SET PROBLEM: Write out the items below word for word, keeping every line as it stands.

Dataset excerpt:

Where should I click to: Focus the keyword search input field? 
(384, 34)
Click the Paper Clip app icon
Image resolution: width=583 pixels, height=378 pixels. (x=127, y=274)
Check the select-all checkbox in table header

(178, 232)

SOLUTION TO THIS EXERCISE:
Where should I click to: Focus the keyword search input field? 
(384, 34)
Click the Paper Clip app icon
Image resolution: width=583 pixels, height=378 pixels. (x=127, y=274)
Check the select-all checkbox in table header

(178, 232)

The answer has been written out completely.